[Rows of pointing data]
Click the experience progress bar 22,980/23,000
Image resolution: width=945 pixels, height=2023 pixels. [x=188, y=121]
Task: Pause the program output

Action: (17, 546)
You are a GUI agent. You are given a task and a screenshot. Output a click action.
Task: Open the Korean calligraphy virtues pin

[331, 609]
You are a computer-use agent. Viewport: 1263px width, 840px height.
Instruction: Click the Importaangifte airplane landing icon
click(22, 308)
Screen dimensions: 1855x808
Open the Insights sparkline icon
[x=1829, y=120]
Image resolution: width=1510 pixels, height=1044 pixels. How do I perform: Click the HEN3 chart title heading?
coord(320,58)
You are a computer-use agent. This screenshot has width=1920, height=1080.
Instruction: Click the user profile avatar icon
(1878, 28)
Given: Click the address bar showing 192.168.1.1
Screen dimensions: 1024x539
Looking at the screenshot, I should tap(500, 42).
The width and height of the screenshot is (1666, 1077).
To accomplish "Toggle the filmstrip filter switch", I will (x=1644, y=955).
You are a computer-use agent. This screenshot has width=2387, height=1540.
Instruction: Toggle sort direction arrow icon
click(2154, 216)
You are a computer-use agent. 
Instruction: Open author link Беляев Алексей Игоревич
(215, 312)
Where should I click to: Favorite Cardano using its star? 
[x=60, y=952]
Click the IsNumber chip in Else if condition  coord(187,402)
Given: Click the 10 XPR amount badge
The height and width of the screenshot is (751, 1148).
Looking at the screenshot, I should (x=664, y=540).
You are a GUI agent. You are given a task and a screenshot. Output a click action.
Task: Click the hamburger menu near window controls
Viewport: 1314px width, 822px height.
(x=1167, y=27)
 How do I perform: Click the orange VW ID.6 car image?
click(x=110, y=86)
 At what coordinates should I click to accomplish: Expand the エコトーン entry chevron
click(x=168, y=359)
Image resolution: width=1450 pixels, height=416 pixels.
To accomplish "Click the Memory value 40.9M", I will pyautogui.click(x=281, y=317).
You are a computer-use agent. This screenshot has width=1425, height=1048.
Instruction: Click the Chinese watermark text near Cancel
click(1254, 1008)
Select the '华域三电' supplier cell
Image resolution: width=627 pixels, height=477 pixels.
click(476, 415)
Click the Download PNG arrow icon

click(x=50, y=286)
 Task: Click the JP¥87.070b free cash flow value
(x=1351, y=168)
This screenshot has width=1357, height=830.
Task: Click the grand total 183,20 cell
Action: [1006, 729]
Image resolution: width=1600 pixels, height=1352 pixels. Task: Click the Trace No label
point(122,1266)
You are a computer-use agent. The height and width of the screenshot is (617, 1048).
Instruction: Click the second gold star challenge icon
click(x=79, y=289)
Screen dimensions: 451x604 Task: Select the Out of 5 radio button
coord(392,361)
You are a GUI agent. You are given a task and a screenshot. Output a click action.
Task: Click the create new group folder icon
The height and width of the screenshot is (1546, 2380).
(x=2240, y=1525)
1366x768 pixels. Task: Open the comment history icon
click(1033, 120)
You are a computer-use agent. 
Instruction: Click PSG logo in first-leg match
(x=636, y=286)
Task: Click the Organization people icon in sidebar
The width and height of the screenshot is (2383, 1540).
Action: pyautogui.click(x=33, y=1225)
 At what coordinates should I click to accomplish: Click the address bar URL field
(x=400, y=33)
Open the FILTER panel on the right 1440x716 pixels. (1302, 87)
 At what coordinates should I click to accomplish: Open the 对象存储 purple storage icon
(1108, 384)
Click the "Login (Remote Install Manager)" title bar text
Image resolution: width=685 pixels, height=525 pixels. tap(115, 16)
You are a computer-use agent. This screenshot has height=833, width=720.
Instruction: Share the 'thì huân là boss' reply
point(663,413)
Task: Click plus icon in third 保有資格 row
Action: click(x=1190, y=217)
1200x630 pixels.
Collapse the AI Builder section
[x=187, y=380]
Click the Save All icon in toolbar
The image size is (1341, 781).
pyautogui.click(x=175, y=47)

▶ **EXERCISE DETAILS**: Swap "computer-use agent" for "screen-control agent" everywhere in the data above, leaving every other character as it is, and reproduce all the lines.

▶ **RESPONSE**:
Click the experience progress bar 22,980/23,000
Image resolution: width=945 pixels, height=2023 pixels. [x=188, y=121]
Task: Pause the program output

Action: (17, 546)
You are a GUI agent. You are given a task and a screenshot. Output a click action.
Task: Open the Korean calligraphy virtues pin

[331, 609]
You are a screen-control agent. Viewport: 1263px width, 840px height.
Instruction: Click the Importaangifte airplane landing icon
click(22, 308)
Screen dimensions: 1855x808
Open the Insights sparkline icon
[x=1829, y=120]
Image resolution: width=1510 pixels, height=1044 pixels. How do I perform: Click the HEN3 chart title heading?
coord(320,58)
You are a screen-control agent. This screenshot has width=1920, height=1080.
Instruction: Click the user profile avatar icon
(1878, 28)
Given: Click the address bar showing 192.168.1.1
Screen dimensions: 1024x539
Looking at the screenshot, I should tap(500, 42).
The width and height of the screenshot is (1666, 1077).
To accomplish "Toggle the filmstrip filter switch", I will (x=1644, y=955).
You are a screen-control agent. This screenshot has width=2387, height=1540.
Instruction: Toggle sort direction arrow icon
click(2154, 216)
You are a screen-control agent. 
Instruction: Open author link Беляев Алексей Игоревич
(215, 312)
Where should I click to: Favorite Cardano using its star? 
[x=60, y=952]
Click the IsNumber chip in Else if condition  coord(187,402)
Given: Click the 10 XPR amount badge
The height and width of the screenshot is (751, 1148).
Looking at the screenshot, I should (x=664, y=540).
You are a GUI agent. You are given a task and a screenshot. Output a click action.
Task: Click the hamburger menu near window controls
Viewport: 1314px width, 822px height.
(x=1167, y=27)
 How do I perform: Click the orange VW ID.6 car image?
click(x=110, y=86)
 At what coordinates should I click to accomplish: Expand the エコトーン entry chevron
click(x=168, y=359)
Image resolution: width=1450 pixels, height=416 pixels.
To accomplish "Click the Memory value 40.9M", I will pyautogui.click(x=281, y=317).
You are a screen-control agent. This screenshot has width=1425, height=1048.
Instruction: Click the Chinese watermark text near Cancel
click(1254, 1008)
Select the '华域三电' supplier cell
Image resolution: width=627 pixels, height=477 pixels.
click(476, 415)
Click the Download PNG arrow icon

click(x=50, y=286)
 Task: Click the JP¥87.070b free cash flow value
(x=1351, y=168)
This screenshot has width=1357, height=830.
Task: Click the grand total 183,20 cell
Action: [1006, 729]
Image resolution: width=1600 pixels, height=1352 pixels. Task: Click the Trace No label
point(122,1266)
You are a screen-control agent. The height and width of the screenshot is (617, 1048).
Instruction: Click the second gold star challenge icon
click(x=79, y=289)
Screen dimensions: 451x604 Task: Select the Out of 5 radio button
coord(392,361)
You are a GUI agent. You are given a task and a screenshot. Output a click action.
Task: Click the create new group folder icon
The height and width of the screenshot is (1546, 2380).
(x=2240, y=1525)
1366x768 pixels. Task: Open the comment history icon
click(1033, 120)
You are a screen-control agent. 
Instruction: Click PSG logo in first-leg match
(x=636, y=286)
Task: Click the Organization people icon in sidebar
The width and height of the screenshot is (2383, 1540).
Action: pyautogui.click(x=33, y=1225)
 At what coordinates should I click to accomplish: Click the address bar URL field
(x=400, y=33)
Open the FILTER panel on the right 1440x716 pixels. (1302, 87)
 At what coordinates should I click to accomplish: Open the 对象存储 purple storage icon
(1108, 384)
Click the "Login (Remote Install Manager)" title bar text
Image resolution: width=685 pixels, height=525 pixels. tap(115, 16)
You are a screen-control agent. This screenshot has height=833, width=720.
Instruction: Share the 'thì huân là boss' reply
point(663,413)
Task: Click plus icon in third 保有資格 row
Action: click(x=1190, y=217)
1200x630 pixels.
Collapse the AI Builder section
[x=187, y=380]
Click the Save All icon in toolbar
The image size is (1341, 781).
pyautogui.click(x=175, y=47)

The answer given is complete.